Comparison of the drag coefficient between the experimental measurement and computational analysis. Variation in the deflection angle of the bristled wing with the airflow velocities of 0.7, 2.2, 3.1, 4.1 and 4.8 meters per second.

Thrips are tiny insects 2 millimeters long, about as long as four human hairs are thick. Thrips are known for their unwelcome ability to devour garden plants and, lately, to inform the design of microrobotics.

Unlike larger insects, birds, and airplanes, thrips don’t rely on lift in order to fly. Instead, the tiny insects rely on a drag-based flight mechanism, keeping themselves afloat in airflow velocities with a large ratio of force to wing size. Wind is proportionally stronger when you are a tiny insect with wings that measure on the microscale.

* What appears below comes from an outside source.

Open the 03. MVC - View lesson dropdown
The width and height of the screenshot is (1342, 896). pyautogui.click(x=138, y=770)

The leading-edge vortex is remarkably defused at such a tiny size, so little lift force can be generated. Author Yonggang Jiang explained the cause of this is the ultralow Reynolds number, which is a ratio between inertial and viscous forces in a fluid, such as the air.

While model-based studies have confirmed a drag-based mechanism for tiny insects, models aren’t biologically faithful. A thrip’s wing can have between 45 and 120 hairlike bristles extending from the wing membrane.

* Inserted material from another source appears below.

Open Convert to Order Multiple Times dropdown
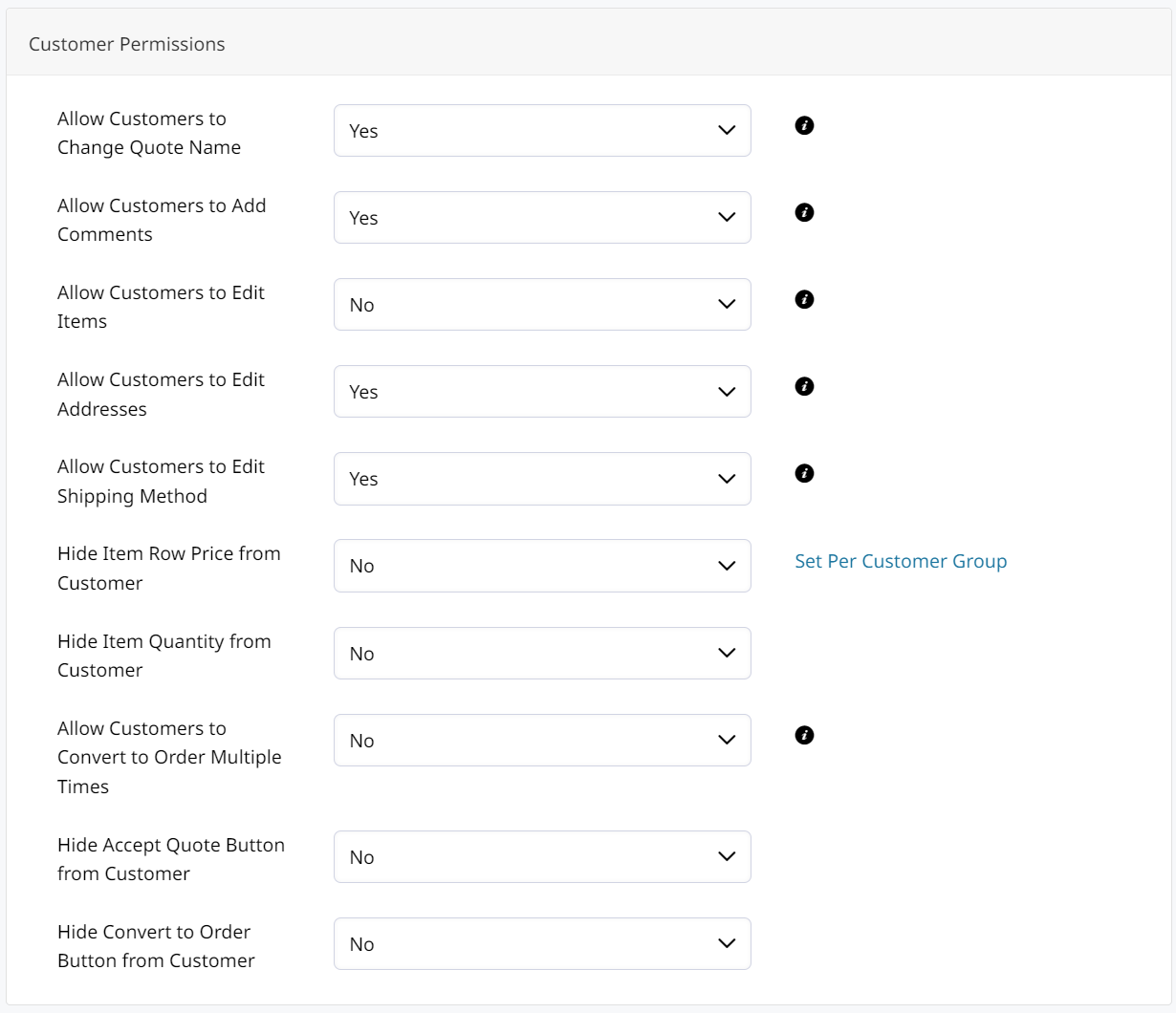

Despite the increasing precision of microelectromechanical systems, prior studies risked inaccurate calculations of drag force, because they did not include the length, angle or number of bristles.

In a study published this week in the Journal of Applied Physics, from AIP Publishing, researchers performed the first test of the drag force on an actual thrip’s wing under constant airflow in a bench-top wind tunnel. Drawing from experience in microfabrication and nanomechanics, Jiang created an experiment in which a thrip’s wing was glued to a self-sensing microcantilever that uses piezoresistors to take voltage measurements that are used to calculate the drag force on the wing.

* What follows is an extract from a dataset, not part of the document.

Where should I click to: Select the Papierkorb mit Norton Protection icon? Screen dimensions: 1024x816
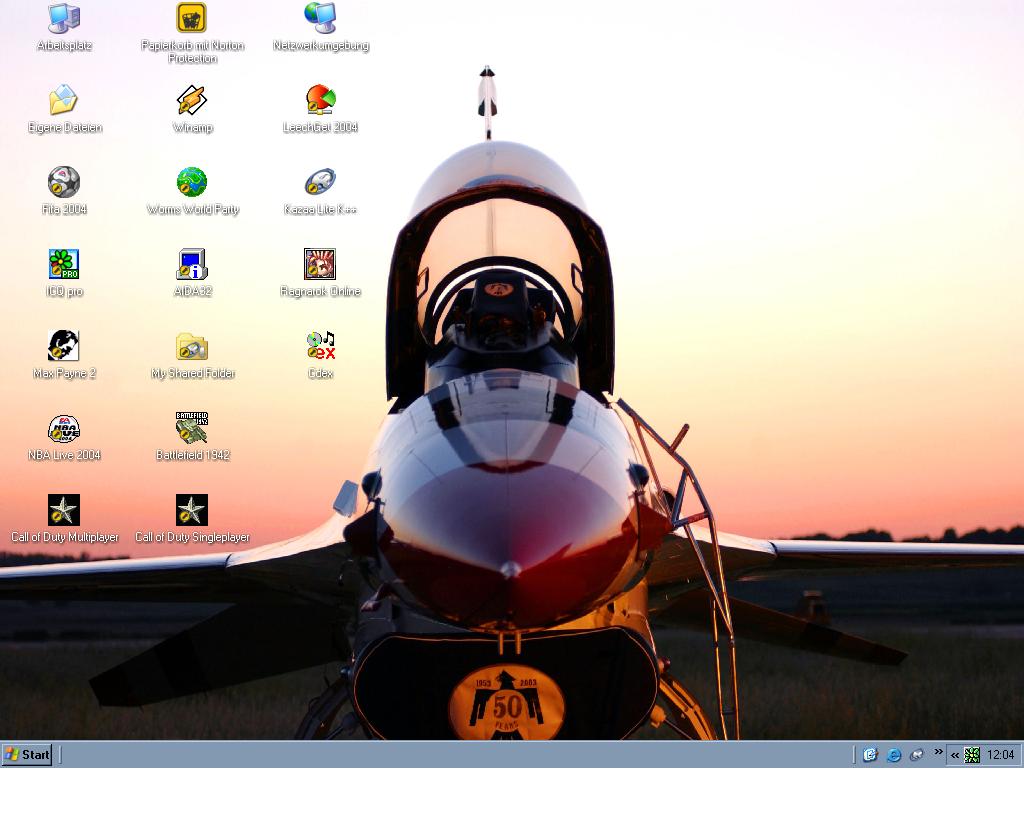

The study served to quantify the aerodynamic characteristics of the wings, closely examining how much air leaks through the bristled wing and how airflow leakiness affects the drag force per unit area. The natural bristled design could be useful in designing tiny flying or swimming robots, Jiang said, as well as flow sensors and gas sensors, in which a bristled structure could increase sensitivity.

The authors plan to further explore using a microcantilever to study the thrip’s flight mechanism and the kinematics of the wing, including the angle of attack, the various angles at which a thrip can position its wing, and how that affects the drag force in flight.